El 23 de marzo, la FCC publicó una actualización de su «Lista de productos regulados», una lista de equipos a los que se les prohíbe obtener la autorización reglamentaria necesaria para su venta en EE. UU. (lo que supone, en la práctica, una prohibición de la venta de dispositivos nuevos), con el fin de incluir todos los routers nuevos fabricados en el extranjero, salvo que el Departamento de Defensa (DoD) o el Departamento de Seguridad Nacional (DHS) les concedan una excepción específica. La Comisión citó «brechas de seguridad en los routers de fabricación extranjera» que dan lugar a ciberataques generalizados como justificación de la prohibición, mencionando los ataques de gran repercusión perpetrados por los actores chinos de amenazas persistentes avanzadas Volt, Flax y Salt Typhoon. Aunque la intención declarada es frenar la amenaza muy real de que los routers residenciales nacionales sean secuestrados para iniciar ataques y actuar como proxies residenciales, esta medida de amplio alcance actúa como un instrumento contundente que afectará a muchos productos inofensivos. Además de ser demasiado amplia, ni siquiera afectará a muchos dispositivos vulnerables que son los más activos en este tipo de ataques: los dispositivos IoT y los dispositivos domésticos inteligentes conectados.

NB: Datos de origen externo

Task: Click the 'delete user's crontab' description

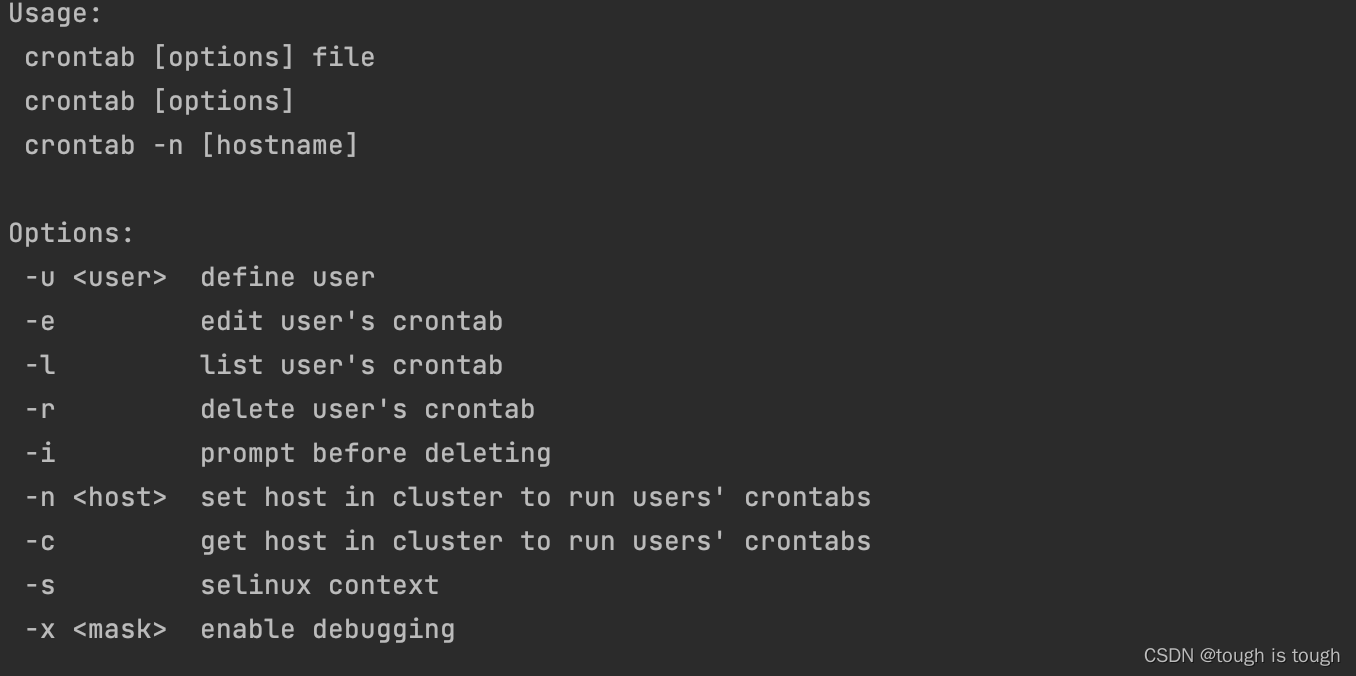Action: (368, 409)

Anteriormente, la FCC había modificado la Lista de Productos Prohibidos para prohibir el hardware de proveedores específicos, como los equipos de telecomunicaciones fabricados por las empresas Huawei e Hytera en 2021. Esta nueva prohibición general, por el contrario, afecta a la importación y venta de casi todos los routers de consumo nuevos. No afecta a los routers de consumo fabricados en Estados Unidos, como Starlink en Texas. Aunque algunos de los routers afectados serán vulnerables a ataques que secuestran los dispositivos y los utilizan para cometer delitos cibernéticos y llevar a cabo ataques, esta prohibición no distingue entre empresas con un historial de fabricación de productos vulnerables y aquellas que no lo tienen. Como resultado, en lugar de incentivar una producción centrada en la seguridad, esto solo limitará las opciones de los consumidores a los fabricantes con sede en EE. UU. no afectados por la prohibición, incluso aquellos que carecen de una reputación de seguridad excelente.

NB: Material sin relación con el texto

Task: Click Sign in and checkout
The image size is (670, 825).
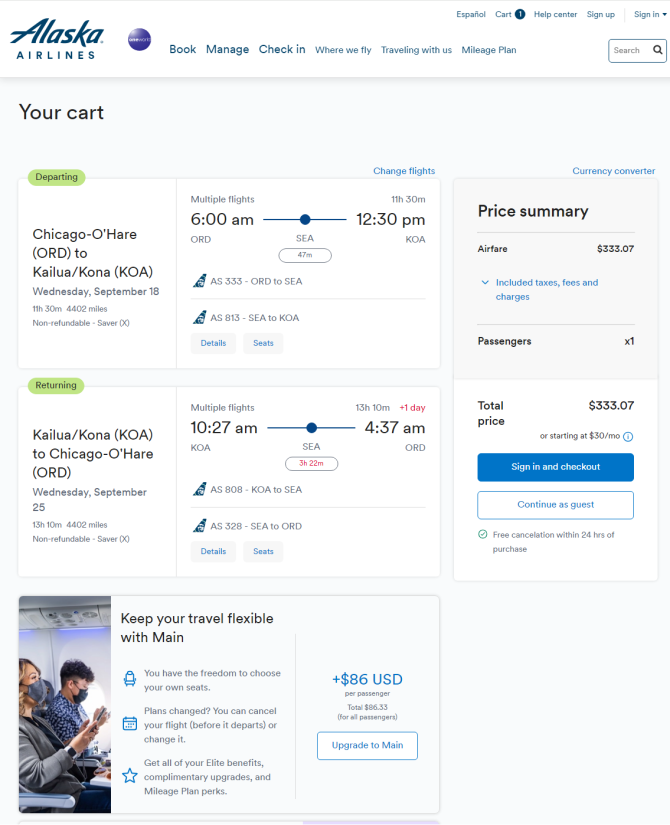Action: [555, 467]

Aunque la venta de routers vulnerables en EE. UU. no se detendrá, el anuncio citaba una determinación del Poder Ejecutivo según la cual los routers de fabricación extranjera introducen «una vulnerabilidad en la cadena de suministro que podría perturbar la economía estadounidense, las infraestructuras críticas y la defensa nacional». Sin embargo, esta medida no hace nada para abordar el creciente número de dispositivos conectados implicados en los ataques que esta prohibición pretende combatir. Como ya hemos señalado anteriormente, los ataques a la cadena de suministro han dado lugar a dispositivos Android TV de marcas desconocidas preinstalados con malware, vendidos por gigantes minoristas como Amazon, lo que ha alimentado el fraude masivo de Kimwolf y BADBOX 2 y las redes de bots de proxies residenciales. La prioridad debería ser prohibir los modelos y fabricantes específicos que sabemos que producen dispositivos peligrosos que ponen en riesgo a sus compradores, en lugar de imponer prohibiciones generales que castiguen a marcas de buena reputación que lo hacen mejor.

Con el presidente de la FCC nombrado por el presidente, esta prohibición llega en un momento en que otras partes de la administración imponen aranceles y emiten docenas de órdenes ejecutivas relacionadas con el comercio dirigidas a los productos extranjeros. Algunas empresas más grandes con recursos suficientes para invertir en plantas de fabricación dentro de EE. UU. pueden ver esto como un momento oportuno, mientras que otras que no están tan bien posicionadas para iniciar operaciones en EE. UU. pueden intentar ganarse el favor suficiente para ser añadidas a las listas de excepciones del Departamento de Defensa (DoD) o del Departamento de Seguridad Nacional (DHS). En el mejor de los casos, esto tendrá como efecto inmediato una política mal orientada que contribuye poco a mejorar la postura de ciberseguridad nacional. En el peor de los casos, afianza a los actores existentes y profundiza en acuerdos problemáticos de «algo por algo».

Los consumidores estadounidenses se merecen algo mejor. Se merecen la garantía de que los dispositivos que utilizan, ya sean routers u otros dispositivos domésticos inteligentes conectados, estén fabricados para resistir ataques que los pongan a ellos y a otros en riesgo, independientemente de dónde se fabriquen. Para ello, es necesaria una consideración matizada y cuidadosa de los productos (como formaba parte de la U.S. Cyber Trust Mark propuesta por la FCC para 2023), en lugar de prohibiciones generales.